In the order, Brown named a board of investigators for a seven-day inquiry into the contract dispute that threatened to shut down, beginning Monday, one of the region's major train lines.
Brown's order comes under a law that allows the state's intervention if a strike will significantly disrupt public transportation services and endanger public health.
"For the sake of the people of the Bay Area, I urge -- in the strongest terms possible -- the parties to meet quickly and as long as necessary to get this dispute resolved," Brown said in the order.
Bay Area Rapid Transit managers and union leaders had returned to the bargaining table Sunday in hopes of heading off a strike that would have created traffic nightmares for San Francisco area commuters for the second time in a month.
Representatives from BART management and the agency's two largest employee unions negotiated for about 14 hours Saturday and resumed bargaining Sunday morning as a midnight deadline loomed. Brown's order came at around 10:30 p.m. Sunday.

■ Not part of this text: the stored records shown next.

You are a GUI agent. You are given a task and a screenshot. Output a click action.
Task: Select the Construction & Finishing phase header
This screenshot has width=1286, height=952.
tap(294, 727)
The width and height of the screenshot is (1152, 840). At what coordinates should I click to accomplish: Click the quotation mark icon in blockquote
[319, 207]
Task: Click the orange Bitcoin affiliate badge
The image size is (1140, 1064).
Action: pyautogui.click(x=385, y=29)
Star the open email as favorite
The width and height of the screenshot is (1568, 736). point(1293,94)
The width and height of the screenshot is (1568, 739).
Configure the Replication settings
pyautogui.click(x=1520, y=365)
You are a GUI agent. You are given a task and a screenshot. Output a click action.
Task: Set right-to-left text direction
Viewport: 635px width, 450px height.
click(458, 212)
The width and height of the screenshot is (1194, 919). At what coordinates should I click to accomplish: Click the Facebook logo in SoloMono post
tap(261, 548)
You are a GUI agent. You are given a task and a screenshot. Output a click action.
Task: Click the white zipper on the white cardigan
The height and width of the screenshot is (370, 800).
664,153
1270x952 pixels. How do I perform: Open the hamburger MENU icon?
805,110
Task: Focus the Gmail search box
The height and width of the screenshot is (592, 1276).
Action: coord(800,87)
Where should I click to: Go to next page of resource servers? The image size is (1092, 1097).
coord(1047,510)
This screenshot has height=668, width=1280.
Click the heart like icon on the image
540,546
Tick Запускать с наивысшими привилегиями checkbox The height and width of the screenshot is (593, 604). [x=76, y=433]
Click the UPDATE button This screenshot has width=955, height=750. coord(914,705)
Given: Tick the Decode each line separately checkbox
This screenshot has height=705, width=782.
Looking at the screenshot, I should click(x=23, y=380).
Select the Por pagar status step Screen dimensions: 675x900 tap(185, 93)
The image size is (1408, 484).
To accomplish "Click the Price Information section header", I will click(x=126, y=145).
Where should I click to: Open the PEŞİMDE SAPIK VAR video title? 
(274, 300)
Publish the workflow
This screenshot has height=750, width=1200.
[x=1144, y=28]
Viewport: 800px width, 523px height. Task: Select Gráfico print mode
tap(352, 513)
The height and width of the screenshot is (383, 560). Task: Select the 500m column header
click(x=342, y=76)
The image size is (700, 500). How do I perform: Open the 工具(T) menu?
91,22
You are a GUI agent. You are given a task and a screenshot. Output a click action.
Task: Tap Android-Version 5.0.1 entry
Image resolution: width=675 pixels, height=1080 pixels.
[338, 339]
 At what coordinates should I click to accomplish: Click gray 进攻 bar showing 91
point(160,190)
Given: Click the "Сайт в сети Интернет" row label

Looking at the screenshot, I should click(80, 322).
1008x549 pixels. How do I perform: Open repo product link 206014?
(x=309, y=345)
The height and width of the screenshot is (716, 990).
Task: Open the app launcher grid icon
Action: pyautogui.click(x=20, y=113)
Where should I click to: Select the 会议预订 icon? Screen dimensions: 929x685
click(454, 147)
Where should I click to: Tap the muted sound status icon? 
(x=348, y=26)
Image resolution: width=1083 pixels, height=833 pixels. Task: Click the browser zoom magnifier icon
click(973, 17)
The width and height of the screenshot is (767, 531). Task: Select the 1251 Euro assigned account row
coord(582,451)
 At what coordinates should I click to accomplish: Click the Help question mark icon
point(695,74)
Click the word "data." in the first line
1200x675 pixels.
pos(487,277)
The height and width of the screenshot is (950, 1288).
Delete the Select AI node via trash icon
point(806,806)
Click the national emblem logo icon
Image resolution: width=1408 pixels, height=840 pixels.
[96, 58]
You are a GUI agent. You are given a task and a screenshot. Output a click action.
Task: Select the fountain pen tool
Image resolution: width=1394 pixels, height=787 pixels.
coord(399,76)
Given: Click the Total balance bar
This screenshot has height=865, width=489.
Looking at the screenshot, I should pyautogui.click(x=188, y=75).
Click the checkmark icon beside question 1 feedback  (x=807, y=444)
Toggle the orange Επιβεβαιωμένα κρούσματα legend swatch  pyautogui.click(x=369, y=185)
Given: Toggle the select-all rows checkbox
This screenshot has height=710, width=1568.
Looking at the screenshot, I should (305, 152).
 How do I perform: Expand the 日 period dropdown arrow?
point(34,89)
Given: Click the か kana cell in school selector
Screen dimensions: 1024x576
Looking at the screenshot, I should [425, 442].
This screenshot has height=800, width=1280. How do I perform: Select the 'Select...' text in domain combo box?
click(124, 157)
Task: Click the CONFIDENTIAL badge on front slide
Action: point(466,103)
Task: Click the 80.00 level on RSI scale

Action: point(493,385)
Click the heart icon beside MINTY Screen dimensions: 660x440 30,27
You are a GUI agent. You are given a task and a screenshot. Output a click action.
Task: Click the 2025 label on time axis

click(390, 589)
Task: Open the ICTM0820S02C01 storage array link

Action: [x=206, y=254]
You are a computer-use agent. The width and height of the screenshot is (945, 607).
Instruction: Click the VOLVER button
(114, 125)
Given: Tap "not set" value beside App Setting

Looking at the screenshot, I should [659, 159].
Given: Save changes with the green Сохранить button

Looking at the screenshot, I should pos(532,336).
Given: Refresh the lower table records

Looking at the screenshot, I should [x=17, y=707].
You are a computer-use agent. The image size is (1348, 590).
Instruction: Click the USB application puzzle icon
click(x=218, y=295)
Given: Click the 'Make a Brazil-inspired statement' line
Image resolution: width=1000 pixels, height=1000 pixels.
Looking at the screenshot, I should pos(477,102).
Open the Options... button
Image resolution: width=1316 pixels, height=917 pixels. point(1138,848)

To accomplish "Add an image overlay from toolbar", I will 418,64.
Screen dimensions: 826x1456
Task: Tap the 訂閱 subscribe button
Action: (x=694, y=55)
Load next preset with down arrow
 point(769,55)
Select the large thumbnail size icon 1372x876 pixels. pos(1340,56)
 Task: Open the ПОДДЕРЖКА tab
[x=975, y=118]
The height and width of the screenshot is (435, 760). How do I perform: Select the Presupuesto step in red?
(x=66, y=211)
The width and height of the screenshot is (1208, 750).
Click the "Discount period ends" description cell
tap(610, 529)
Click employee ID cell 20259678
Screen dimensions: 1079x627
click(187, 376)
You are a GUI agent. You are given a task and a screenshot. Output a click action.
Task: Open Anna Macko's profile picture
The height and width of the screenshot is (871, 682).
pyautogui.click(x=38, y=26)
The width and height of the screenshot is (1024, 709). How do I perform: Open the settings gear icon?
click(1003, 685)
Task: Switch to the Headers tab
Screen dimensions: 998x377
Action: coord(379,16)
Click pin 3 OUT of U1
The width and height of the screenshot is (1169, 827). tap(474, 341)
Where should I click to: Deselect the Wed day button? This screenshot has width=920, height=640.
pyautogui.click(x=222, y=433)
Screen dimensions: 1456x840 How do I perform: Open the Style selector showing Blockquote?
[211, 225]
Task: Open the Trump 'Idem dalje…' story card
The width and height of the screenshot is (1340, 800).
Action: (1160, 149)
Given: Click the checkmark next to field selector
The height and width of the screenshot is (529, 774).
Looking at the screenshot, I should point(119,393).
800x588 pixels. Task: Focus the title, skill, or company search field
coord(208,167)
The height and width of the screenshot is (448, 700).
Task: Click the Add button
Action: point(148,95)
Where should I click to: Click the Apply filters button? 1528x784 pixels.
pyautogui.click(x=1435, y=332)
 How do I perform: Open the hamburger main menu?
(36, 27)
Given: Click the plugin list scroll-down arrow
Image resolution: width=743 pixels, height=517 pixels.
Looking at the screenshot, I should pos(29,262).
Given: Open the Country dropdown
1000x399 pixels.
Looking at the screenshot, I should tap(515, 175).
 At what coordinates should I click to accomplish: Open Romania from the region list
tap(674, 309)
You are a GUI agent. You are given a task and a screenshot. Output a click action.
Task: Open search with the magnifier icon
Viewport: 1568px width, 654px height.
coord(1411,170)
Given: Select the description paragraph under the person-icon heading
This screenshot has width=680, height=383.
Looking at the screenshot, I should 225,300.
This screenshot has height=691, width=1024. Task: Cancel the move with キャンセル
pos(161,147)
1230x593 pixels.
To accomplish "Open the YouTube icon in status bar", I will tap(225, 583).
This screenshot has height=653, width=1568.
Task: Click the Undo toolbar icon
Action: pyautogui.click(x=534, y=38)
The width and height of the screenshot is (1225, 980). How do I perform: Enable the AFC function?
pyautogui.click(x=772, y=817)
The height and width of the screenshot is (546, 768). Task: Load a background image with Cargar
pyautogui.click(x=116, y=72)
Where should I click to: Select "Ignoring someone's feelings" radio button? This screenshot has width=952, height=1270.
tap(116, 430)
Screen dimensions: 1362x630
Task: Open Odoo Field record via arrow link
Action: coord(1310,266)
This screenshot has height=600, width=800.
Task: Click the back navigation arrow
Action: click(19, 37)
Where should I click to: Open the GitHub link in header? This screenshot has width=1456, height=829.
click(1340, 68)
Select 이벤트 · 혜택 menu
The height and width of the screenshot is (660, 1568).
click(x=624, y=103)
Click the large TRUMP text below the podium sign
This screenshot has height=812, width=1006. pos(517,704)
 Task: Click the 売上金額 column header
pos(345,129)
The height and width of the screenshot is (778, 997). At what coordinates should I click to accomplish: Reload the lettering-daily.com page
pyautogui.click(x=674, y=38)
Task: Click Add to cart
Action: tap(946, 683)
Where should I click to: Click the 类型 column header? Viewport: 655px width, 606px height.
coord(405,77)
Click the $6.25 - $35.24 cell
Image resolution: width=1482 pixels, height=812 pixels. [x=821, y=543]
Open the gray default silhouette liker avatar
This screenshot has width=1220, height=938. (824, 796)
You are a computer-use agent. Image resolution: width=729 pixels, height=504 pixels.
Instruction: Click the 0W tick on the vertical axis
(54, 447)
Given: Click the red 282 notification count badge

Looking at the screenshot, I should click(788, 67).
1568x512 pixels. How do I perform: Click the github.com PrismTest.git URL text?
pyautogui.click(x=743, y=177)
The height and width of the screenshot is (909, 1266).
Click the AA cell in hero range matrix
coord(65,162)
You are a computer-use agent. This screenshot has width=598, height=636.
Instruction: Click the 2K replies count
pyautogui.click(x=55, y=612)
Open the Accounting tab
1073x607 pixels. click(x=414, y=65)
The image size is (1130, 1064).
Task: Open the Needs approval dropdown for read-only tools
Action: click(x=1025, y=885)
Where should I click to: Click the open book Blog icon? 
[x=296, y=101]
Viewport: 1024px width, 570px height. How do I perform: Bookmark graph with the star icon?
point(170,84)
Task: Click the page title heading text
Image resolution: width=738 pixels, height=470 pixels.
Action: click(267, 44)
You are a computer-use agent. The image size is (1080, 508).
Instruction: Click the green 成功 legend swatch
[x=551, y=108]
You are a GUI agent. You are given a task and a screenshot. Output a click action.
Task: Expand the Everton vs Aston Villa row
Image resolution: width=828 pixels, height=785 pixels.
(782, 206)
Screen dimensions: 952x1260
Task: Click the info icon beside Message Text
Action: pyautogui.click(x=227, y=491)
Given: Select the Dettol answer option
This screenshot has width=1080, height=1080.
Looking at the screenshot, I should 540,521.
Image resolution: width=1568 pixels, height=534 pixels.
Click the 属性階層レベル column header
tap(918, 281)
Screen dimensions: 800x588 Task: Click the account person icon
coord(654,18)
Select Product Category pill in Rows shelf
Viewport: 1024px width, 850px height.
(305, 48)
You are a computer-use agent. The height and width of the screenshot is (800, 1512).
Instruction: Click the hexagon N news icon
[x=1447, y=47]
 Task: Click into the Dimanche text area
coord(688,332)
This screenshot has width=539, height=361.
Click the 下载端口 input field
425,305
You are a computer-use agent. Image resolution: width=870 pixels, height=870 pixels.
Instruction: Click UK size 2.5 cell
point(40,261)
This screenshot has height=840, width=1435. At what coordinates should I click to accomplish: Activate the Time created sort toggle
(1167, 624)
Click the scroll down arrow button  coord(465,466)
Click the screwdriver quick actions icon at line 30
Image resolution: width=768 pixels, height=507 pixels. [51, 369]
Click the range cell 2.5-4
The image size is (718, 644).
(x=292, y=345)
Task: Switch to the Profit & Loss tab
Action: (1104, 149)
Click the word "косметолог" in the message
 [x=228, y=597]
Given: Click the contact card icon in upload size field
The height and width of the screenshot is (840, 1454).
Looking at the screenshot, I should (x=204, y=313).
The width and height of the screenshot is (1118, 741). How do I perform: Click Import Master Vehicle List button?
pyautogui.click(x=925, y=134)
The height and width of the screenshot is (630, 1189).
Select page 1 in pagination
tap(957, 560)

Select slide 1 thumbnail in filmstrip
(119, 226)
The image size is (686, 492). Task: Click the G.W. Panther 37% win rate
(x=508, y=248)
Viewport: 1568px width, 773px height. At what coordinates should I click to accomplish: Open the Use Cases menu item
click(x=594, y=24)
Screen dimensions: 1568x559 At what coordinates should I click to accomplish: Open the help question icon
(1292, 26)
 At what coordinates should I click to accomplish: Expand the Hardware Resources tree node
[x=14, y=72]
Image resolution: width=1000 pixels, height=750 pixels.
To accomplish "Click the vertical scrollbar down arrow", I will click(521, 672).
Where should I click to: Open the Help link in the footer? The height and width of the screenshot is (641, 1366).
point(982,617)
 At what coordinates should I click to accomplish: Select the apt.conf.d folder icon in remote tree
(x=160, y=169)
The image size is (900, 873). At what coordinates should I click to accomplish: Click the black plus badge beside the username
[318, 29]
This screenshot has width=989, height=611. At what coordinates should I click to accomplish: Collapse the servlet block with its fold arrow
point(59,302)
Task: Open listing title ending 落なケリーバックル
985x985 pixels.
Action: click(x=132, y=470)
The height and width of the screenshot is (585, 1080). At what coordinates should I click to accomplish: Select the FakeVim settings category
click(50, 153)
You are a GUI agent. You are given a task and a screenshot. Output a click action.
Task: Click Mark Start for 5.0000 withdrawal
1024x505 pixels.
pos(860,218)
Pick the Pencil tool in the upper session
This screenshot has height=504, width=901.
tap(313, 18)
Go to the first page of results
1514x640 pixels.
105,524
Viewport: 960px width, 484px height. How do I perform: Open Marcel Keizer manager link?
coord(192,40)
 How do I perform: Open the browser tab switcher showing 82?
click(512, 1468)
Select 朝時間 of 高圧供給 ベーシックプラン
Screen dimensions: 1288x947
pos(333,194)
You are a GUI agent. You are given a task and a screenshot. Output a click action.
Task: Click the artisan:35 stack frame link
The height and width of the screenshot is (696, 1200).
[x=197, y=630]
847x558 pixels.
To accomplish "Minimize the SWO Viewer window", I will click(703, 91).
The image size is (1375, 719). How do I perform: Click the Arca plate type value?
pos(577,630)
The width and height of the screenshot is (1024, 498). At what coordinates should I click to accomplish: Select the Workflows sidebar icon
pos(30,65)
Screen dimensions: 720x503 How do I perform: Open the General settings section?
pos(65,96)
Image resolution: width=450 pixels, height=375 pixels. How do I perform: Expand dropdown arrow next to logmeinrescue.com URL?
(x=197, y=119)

Big differences remain on key issues including wages, pensions, worker safety and health care costs, but the parties expressed some optimism that an agreement could be reached to avert a strike planned for Monday.
"The parties made some important but incremental moves yesterday, and I hope to get to a deal," Josie Mooney, chief negotiator for the Service Employees International Union 1021, said Sunday before heading into negotiations. "If the parties work very hard, then it's certainly possible in the amount of time we have left."
"There was definitely movement from both sides," BART chief negotiator Thomas Hock said as he left negotiations late Saturday night. "Hopefully, if we keep moving, we will get to a proposal that both sides can agree to."
BART's two largest unions issued a 72-hour notice Thursday that employees would walk off the job if they didn't reach agreement on a new contract by midnight Sunday.
"BART really is the backbone of the transit network. No other transit agency has the ability to absorb BART's capacity if there's a disruption," said John Goodwin, spokesman for the Metropolitan Transportation Commission.
In the event of a strike, transit agencies had planned to add bus and ferry service, keep carpool lanes open all day and even give away coffee gift cards to encourage drivers to pick up riders. They were also encouraging workers to avoid peak traffic hours or telecommute if possible.
When BART workers shut down train service for four days in early July, roadways were packed and commuters waited in long lines for buses and ferries. The unions agreed to call off that strike and extend their contracts until Sunday while negotiations continued.
Bay Area and state officials have been pressuring BART managers and union leaders to reach an agreement this weekend, saying a strike would create financial hardship for working families and hurt the region's economy.